**EXERCISE INPUTS**

--------------------------------

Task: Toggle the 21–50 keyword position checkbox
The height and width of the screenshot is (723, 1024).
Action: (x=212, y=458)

--------------------------------

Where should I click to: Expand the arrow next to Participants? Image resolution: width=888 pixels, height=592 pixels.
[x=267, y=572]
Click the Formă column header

--------------------------------

**TASK INSTRUCTIONS**
Beginning at the line with "Where should I" and ending at the line with "Click the Formă column header", reproduce each line of the data above exactly, and add no other lines.

**SOLVED PROBLEM**
Where should I click to: Expand the arrow next to Participants? Image resolution: width=888 pixels, height=592 pixels.
[x=267, y=572]
Click the Formă column header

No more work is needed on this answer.